Exercise brief
Scan the entries and state how many lines contain "agent". Write no other text.
================================
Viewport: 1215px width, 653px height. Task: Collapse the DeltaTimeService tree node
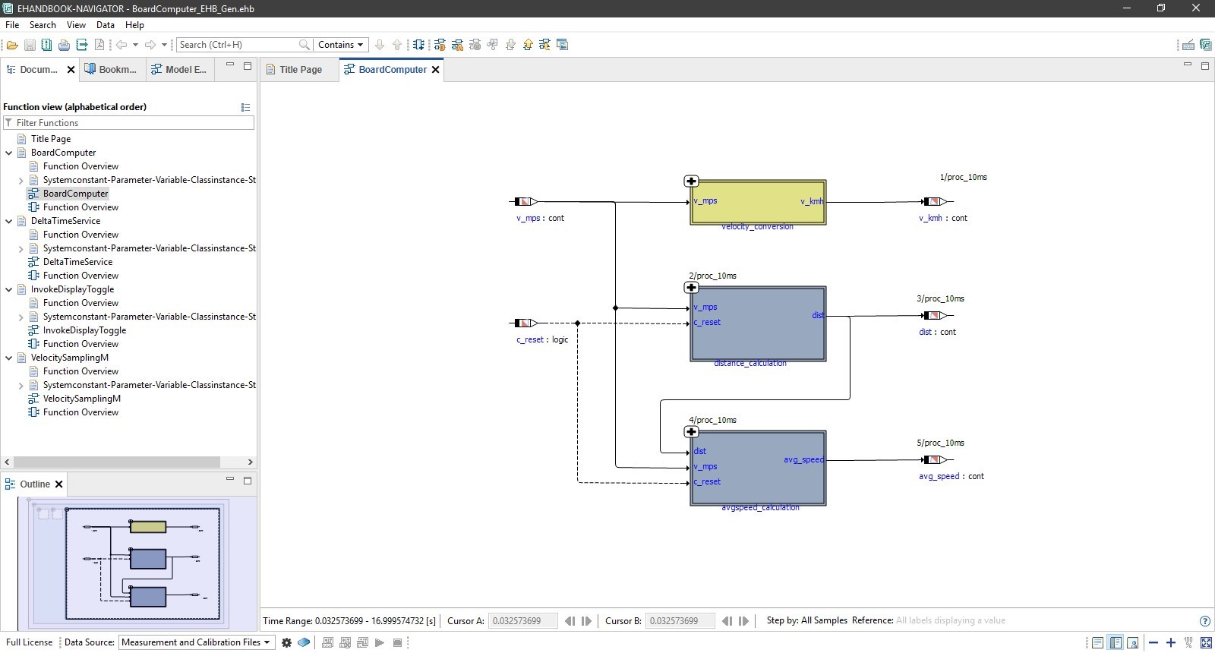9,221
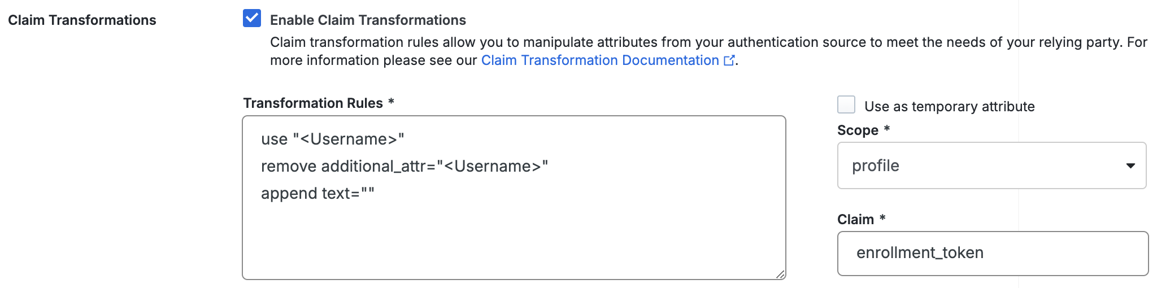1157x288 pixels.
Task: Click the Transformation Rules field label
Action: click(x=313, y=103)
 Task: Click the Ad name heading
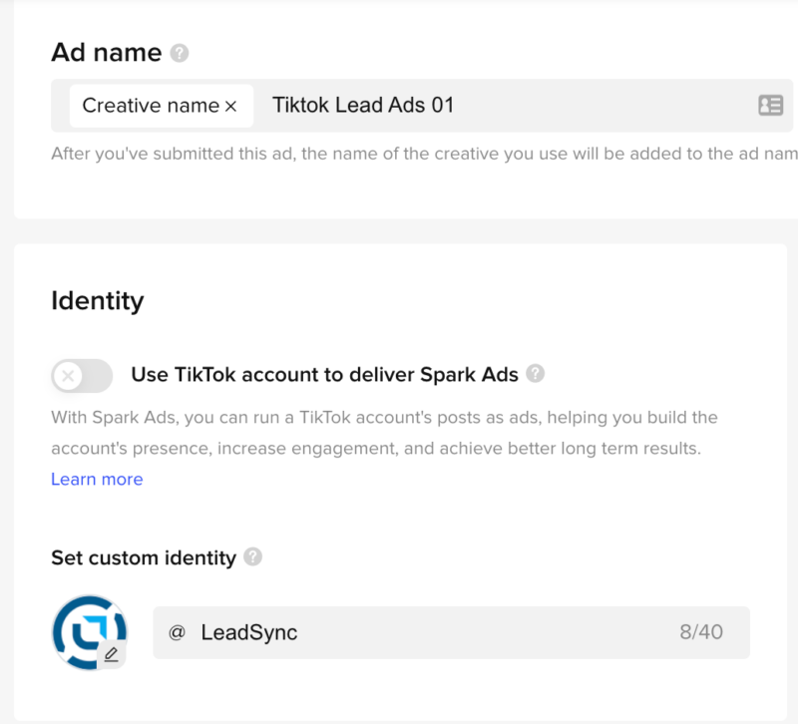click(x=106, y=52)
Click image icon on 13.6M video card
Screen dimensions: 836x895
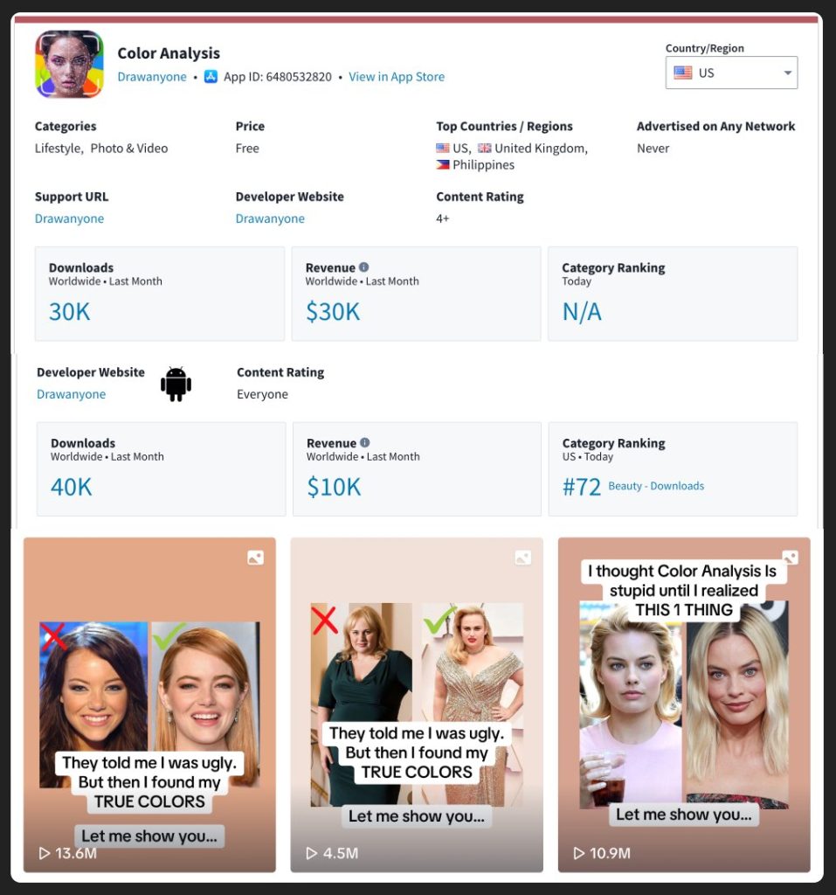point(256,558)
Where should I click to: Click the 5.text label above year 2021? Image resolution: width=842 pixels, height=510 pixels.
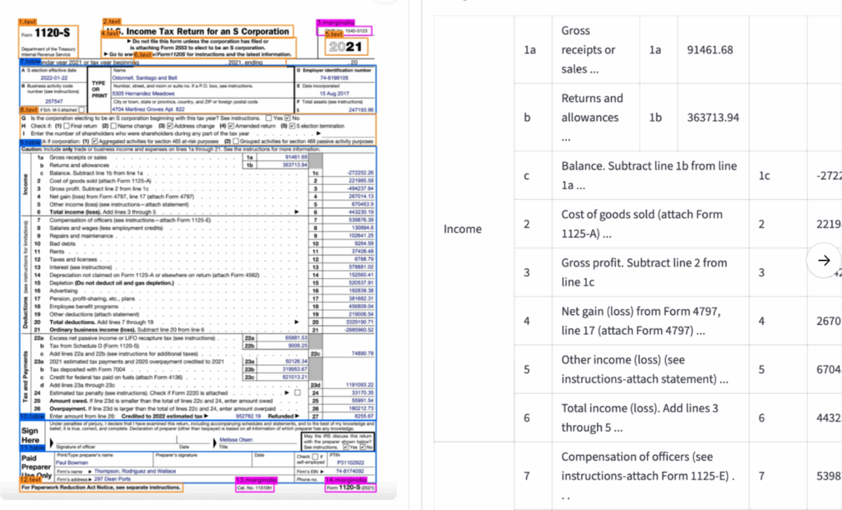[x=334, y=35]
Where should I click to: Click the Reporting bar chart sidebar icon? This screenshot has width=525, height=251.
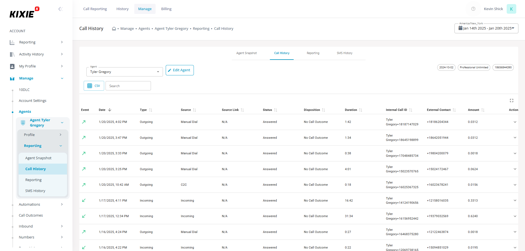click(x=12, y=42)
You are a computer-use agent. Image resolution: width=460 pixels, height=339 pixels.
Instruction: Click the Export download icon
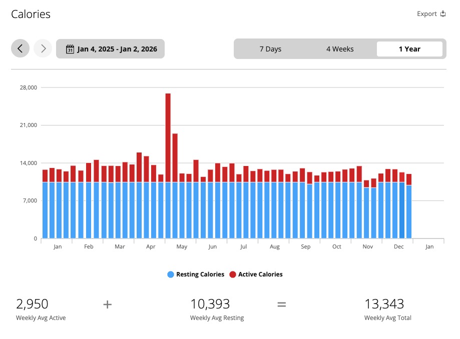point(443,14)
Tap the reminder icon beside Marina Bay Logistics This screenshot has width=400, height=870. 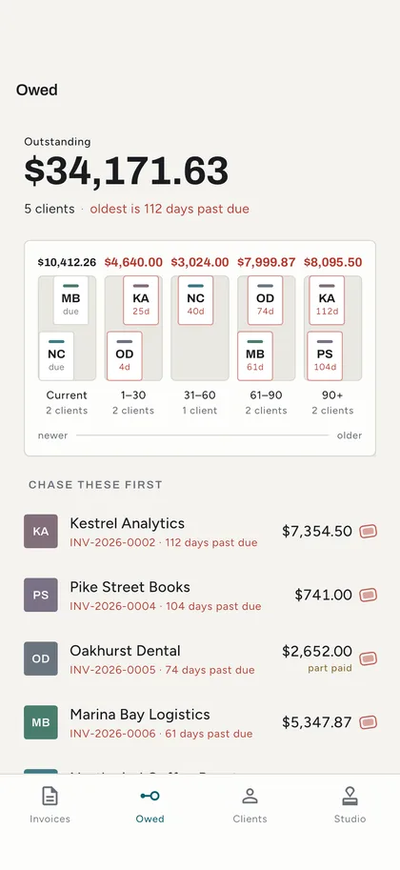point(368,722)
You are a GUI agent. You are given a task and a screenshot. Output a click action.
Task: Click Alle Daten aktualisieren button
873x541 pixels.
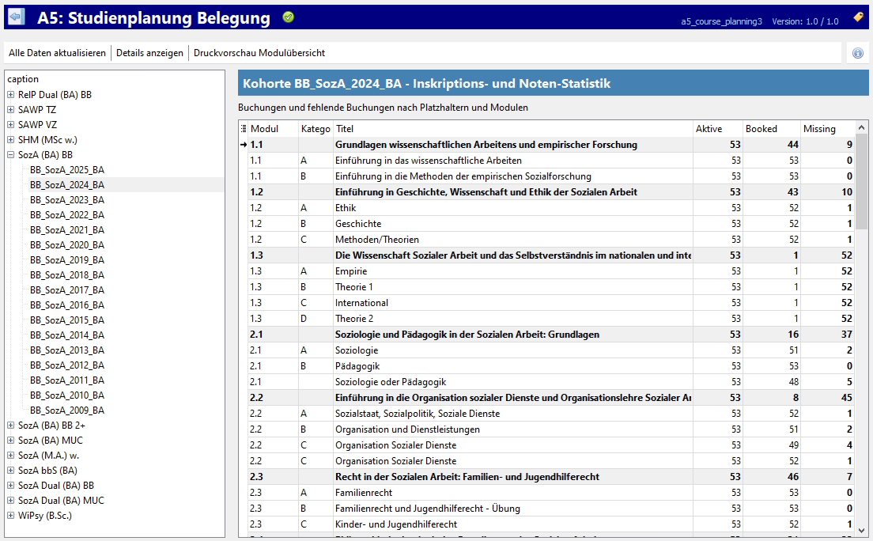(x=57, y=53)
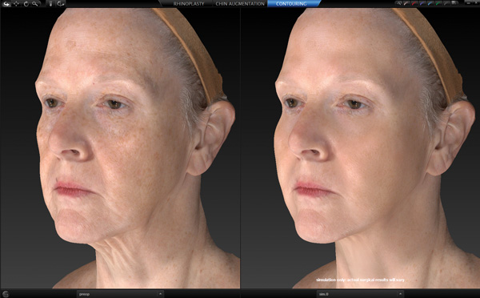
Task: Pick the purple brush stroke swatch
Action: click(x=422, y=3)
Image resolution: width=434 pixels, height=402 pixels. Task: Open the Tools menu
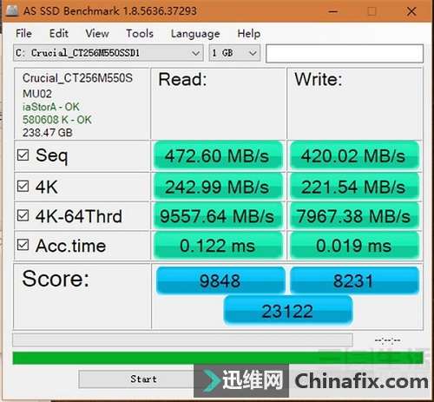[x=140, y=34]
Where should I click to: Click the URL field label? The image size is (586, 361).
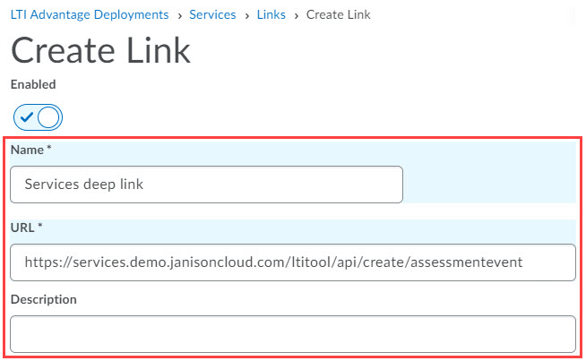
================================
Exercise result
2